A typical CIE 1931 xy chromaticity diagram |
In other words, colour palette in imaging systems is actually three-dimensional (hence “colour volume”), but we’ve put up with 2D chromaticity diagrams for as long as we have precisely because of the nominal 100-nit peak white of SDR (standard dynamic range) mastering – taking measurements at one single level of 75% intensity (or 75 nits) was enough to give a reasonably good account of the colour capabilities of SDR displays.
With HDR demanding peak brightness of 1000 or even 4000 nits, plotting 2D colour gamuts – essentially capturing only one horizontal snapshot slice from a vertical cylinder of colour volume – is clearly no longer sufficient. Consider a DCI-P3 blue pixel: on a 100-nit display, the brightest the pixel would get is 8 nits; whereas on a 4000-nit display it would be a very bright yet still fully saturated 317 nits! The blue pixel would look very different on a 100-nit display versus a 4000-nit display, even though it would occupy the same coordinates on a 2D CIE chart.
Colour volume chart showing P3 blue primary at different nit levels (Credit: Dolby) |
Assuming the same 2D colour gamut coverage, it follows then that the higher the peak brightness, the greater the colour volume, and the more colours that are available in the palette for faithful reproduction of the creative intent. As an example, when we reviewed the Sony ZD9 which was capable of delivering 1800 nits of peak luminance, we ran a side-by-side comparison against a 2016 LG OLED whose peak brightness topped out at 630 nits. In the Time Square fight sequence in The Amazing Spider-Man 2 (a 4K BD which was mastered to 4000 nits), the Sony ZD9 managed to paint Electro’s electricity bolts (timecode 00:53:29) in a convincing blue hue, whilst they were whitening out on the LG OLED.

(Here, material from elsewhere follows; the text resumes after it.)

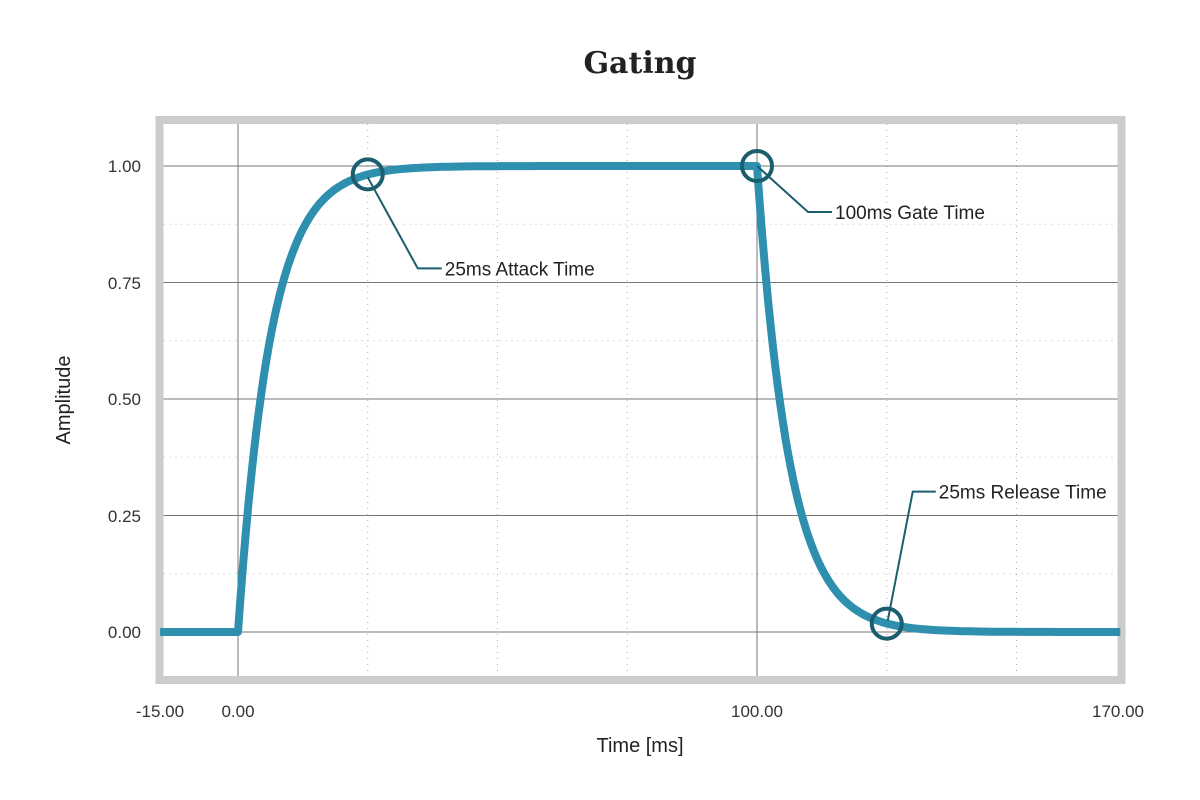 The width and height of the screenshot is (1200, 800). What do you see at coordinates (1023, 494) in the screenshot?
I see `annotation-label: 25ms Release Time` at bounding box center [1023, 494].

Can better tone-mapping compensate for reduced colour volume caused by lower peak brightness? The true answer is we don’t know: none of the 2016 OLEDs exhibited flawless tone-mapping (although LG did improve it as the year worn on), and there’s virtually no Dolby Vision content (which promises superior tone-mapping through dynamic metadata) in the UK beyond some USB stick demos at this time of publication, so we’ll have to wait until next year when more non-LG OLED TVs and Dolby Vision material hit the market before reaching any definitive conclusion. One thing’s for certain though – rendering colours that are both bright and saturated would be much easier with a high brightness reserve.
For ages, videophiles all around the world have been pining for the success of OLED TV: with the promise of true blacks, vibrant colours, wide viewing angles and ultra-thin form factor, what’s not to like? And once LG Display managed to improve the yields of its WRGB OLED panels to commercially viable levels, OLED had looked set to become the future of television.
However, following the arrival and proliferation of HDR this year, things have suddenly become less clear-cut. In our annual TV shootout back in July, the Samsung KS9500 received the most votes from the audience for HDR presentation, followed closely by Panasonic DX900 ahead of the LG E6 OLED.
Don’t get us wrong: for watching SDR content, there’s nothing we would prefer over the 2016 lineup of LG OLED TVs (except perhaps Panasonic’s final generation of plasmas for their innate motion clarity). But HDR provides an undeniably superior viewing experience to SDR, and while HDR content remains thin on the ground, it’s growing in quantity and maturing in quality.
A film producer recently told HDTVTest, “You don’t know what HDR is supposed to look like until you’ve watched Chappie on a 4000-nit Dolby Pulsar monitor”. We certainly hope 2017 will bring OLED televisions with higher peak brightness, greater colour volume and better tone-mapping to fulfil the creative intent of HDR movies in a more accurate manner.